→ **DIRECTIONS FOR THIS TASK**:
The entries below should be written out again exactly as they stand.

→ **INFORMATION GIVEN**:

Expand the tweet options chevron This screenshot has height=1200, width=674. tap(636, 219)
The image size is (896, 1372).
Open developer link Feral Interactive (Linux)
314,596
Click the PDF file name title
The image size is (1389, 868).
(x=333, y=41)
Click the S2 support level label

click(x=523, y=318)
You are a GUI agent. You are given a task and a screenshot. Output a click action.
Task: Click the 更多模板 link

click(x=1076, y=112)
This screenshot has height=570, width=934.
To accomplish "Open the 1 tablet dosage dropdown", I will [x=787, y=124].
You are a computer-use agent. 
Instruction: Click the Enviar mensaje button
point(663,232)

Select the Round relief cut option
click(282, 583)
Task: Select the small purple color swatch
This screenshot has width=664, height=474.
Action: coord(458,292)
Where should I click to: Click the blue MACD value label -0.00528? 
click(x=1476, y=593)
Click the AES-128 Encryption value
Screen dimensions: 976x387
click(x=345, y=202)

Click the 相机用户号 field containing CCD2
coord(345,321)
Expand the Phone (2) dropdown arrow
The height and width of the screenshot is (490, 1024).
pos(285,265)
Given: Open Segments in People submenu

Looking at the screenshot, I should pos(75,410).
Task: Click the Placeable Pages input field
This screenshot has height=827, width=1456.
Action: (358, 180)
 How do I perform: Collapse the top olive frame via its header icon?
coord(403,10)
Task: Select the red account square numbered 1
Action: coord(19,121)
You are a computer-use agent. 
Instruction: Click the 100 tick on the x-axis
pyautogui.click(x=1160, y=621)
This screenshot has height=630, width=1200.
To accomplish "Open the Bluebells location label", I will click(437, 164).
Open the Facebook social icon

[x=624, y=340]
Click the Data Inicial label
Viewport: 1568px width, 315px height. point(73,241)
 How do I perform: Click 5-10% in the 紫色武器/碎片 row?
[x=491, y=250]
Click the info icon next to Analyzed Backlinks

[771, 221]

→ **RESPONSE BELOW**:
Expand the tweet options chevron This screenshot has height=1200, width=674. tap(636, 219)
The image size is (896, 1372).
Open developer link Feral Interactive (Linux)
314,596
Click the PDF file name title
The image size is (1389, 868).
(x=333, y=41)
Click the S2 support level label

click(x=523, y=318)
You are a GUI agent. You are given a task and a screenshot. Output a click action.
Task: Click the 更多模板 link

click(x=1076, y=112)
This screenshot has height=570, width=934.
To accomplish "Open the 1 tablet dosage dropdown", I will [x=787, y=124].
You are a computer-use agent. 
Instruction: Click the Enviar mensaje button
point(663,232)

Select the Round relief cut option
click(282, 583)
Task: Select the small purple color swatch
This screenshot has width=664, height=474.
Action: coord(458,292)
Where should I click to: Click the blue MACD value label -0.00528? 
click(x=1476, y=593)
Click the AES-128 Encryption value
Screen dimensions: 976x387
click(x=345, y=202)

Click the 相机用户号 field containing CCD2
coord(345,321)
Expand the Phone (2) dropdown arrow
The height and width of the screenshot is (490, 1024).
pos(285,265)
Given: Open Segments in People submenu

Looking at the screenshot, I should pos(75,410).
Task: Click the Placeable Pages input field
This screenshot has height=827, width=1456.
Action: (358, 180)
 How do I perform: Collapse the top olive frame via its header icon?
coord(403,10)
Task: Select the red account square numbered 1
Action: coord(19,121)
You are a computer-use agent. 
Instruction: Click the 100 tick on the x-axis
pyautogui.click(x=1160, y=621)
This screenshot has height=630, width=1200.
To accomplish "Open the Bluebells location label", I will click(437, 164).
Open the Facebook social icon

[x=624, y=340]
Click the Data Inicial label
Viewport: 1568px width, 315px height. point(73,241)
 How do I perform: Click 5-10% in the 紫色武器/碎片 row?
[x=491, y=250]
Click the info icon next to Analyzed Backlinks

[771, 221]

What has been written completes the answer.